Extracted records
--
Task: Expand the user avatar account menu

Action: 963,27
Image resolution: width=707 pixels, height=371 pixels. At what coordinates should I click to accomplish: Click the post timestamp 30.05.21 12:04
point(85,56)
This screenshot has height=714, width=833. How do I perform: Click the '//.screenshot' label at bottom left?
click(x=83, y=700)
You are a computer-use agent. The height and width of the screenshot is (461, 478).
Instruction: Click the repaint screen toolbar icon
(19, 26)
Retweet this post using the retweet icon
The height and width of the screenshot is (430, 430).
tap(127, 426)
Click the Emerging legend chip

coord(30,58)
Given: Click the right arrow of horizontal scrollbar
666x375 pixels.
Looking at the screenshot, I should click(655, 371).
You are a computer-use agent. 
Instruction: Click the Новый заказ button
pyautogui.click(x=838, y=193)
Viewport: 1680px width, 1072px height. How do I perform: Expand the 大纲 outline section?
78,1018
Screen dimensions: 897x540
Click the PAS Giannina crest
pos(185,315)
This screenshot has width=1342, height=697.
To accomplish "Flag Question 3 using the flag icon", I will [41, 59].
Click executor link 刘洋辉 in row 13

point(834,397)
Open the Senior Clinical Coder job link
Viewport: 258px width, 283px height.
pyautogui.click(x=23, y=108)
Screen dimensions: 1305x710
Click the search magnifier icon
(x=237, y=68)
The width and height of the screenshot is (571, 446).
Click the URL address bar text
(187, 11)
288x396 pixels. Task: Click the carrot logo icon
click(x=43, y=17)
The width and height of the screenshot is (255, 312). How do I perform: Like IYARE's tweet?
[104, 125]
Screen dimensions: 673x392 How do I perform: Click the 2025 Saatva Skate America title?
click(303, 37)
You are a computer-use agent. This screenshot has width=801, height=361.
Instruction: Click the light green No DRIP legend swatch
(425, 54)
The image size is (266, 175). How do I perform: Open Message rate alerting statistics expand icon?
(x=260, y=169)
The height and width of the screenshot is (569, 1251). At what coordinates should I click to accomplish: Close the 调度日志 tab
--
**What needs to be done**
In the records above, find the line containing "Retweet this post using the retweet icon" and print it and every later line exactly, through the last one.

**Exercise response**
Retweet this post using the retweet icon
The height and width of the screenshot is (430, 430).
tap(127, 426)
Click the Emerging legend chip

coord(30,58)
Given: Click the right arrow of horizontal scrollbar
666x375 pixels.
Looking at the screenshot, I should click(655, 371).
You are a computer-use agent. 
Instruction: Click the Новый заказ button
pyautogui.click(x=838, y=193)
Viewport: 1680px width, 1072px height. How do I perform: Expand the 大纲 outline section?
78,1018
Screen dimensions: 897x540
Click the PAS Giannina crest
pos(185,315)
This screenshot has width=1342, height=697.
To accomplish "Flag Question 3 using the flag icon", I will [41, 59].
Click executor link 刘洋辉 in row 13

point(834,397)
Open the Senior Clinical Coder job link
Viewport: 258px width, 283px height.
pyautogui.click(x=23, y=108)
Screen dimensions: 1305x710
Click the search magnifier icon
(x=237, y=68)
The width and height of the screenshot is (571, 446).
Click the URL address bar text
(187, 11)
288x396 pixels. Task: Click the carrot logo icon
click(x=43, y=17)
The width and height of the screenshot is (255, 312). How do I perform: Like IYARE's tweet?
[104, 125]
Screen dimensions: 673x392 How do I perform: Click the 2025 Saatva Skate America title?
click(303, 37)
You are a computer-use agent. This screenshot has width=801, height=361.
Instruction: Click the light green No DRIP legend swatch
(425, 54)
The image size is (266, 175). How do I perform: Open Message rate alerting statistics expand icon?
(x=260, y=169)
The height and width of the screenshot is (569, 1251). At what coordinates should I click to accomplish: Close the 调度日志 tab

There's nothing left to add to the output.